──────── AVAILABLE RECORDS ────────

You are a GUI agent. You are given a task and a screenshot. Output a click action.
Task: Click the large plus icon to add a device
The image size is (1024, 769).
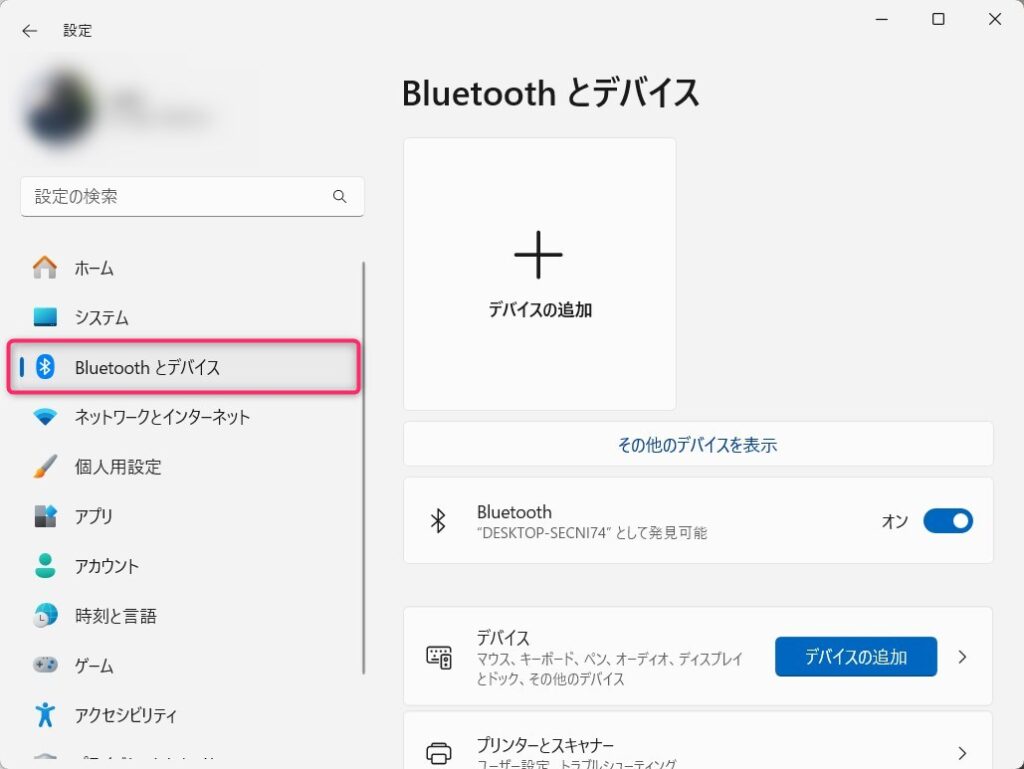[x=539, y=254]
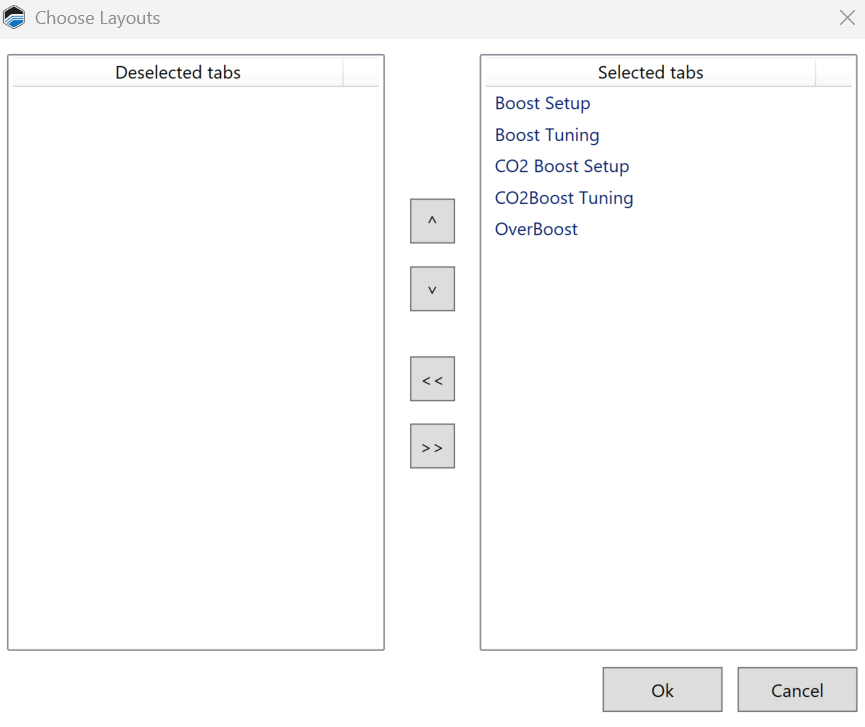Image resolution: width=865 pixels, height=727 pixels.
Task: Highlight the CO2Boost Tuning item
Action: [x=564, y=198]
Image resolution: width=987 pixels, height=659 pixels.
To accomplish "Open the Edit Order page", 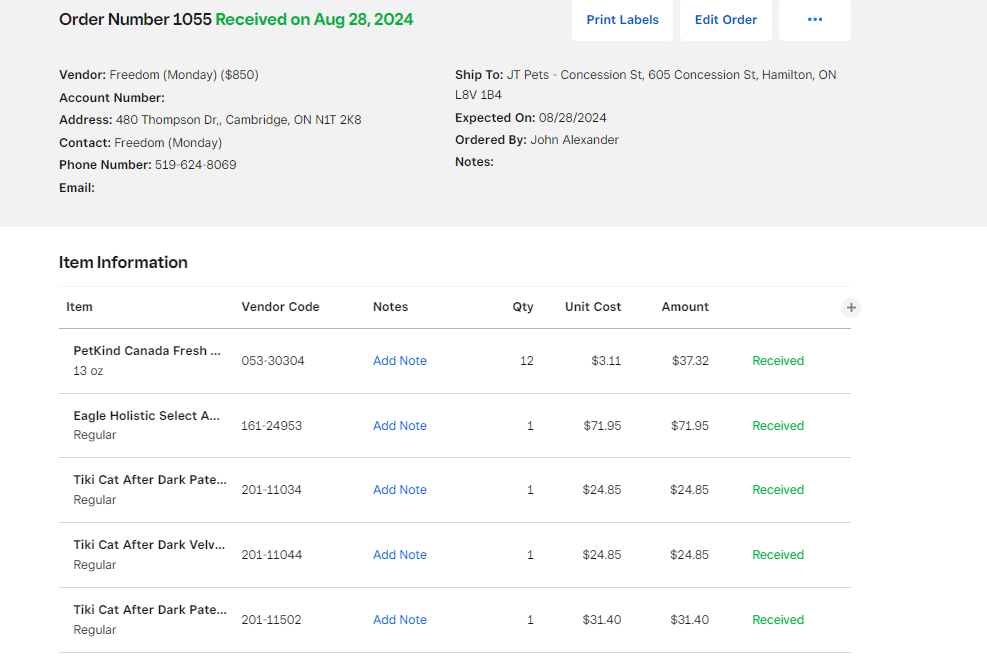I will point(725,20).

────────

PROBLEM TO WORK ON: Output the lines from the start of the items above through the line containing "Task: Highlight the CO2Boost Tuning item" as a Markdown table with the columns Row and Line, skipping blank lines and leaving the pictures out.

COMPLETE RESPONSE:
| Row | Line |
|---|---|
| 1 | You are a GUI agent. You are given a task and a screenshot. Output a click action. |
| 2 | Task: Click the large plus icon to add a device |
| 3 | The image size is (1024, 769). |
| 4 | [x=539, y=254] |
| 5 | Image resolution: width=865 pixels, height=727 pixels. |
| 6 | Task: Highlight the CO2Boost Tuning item |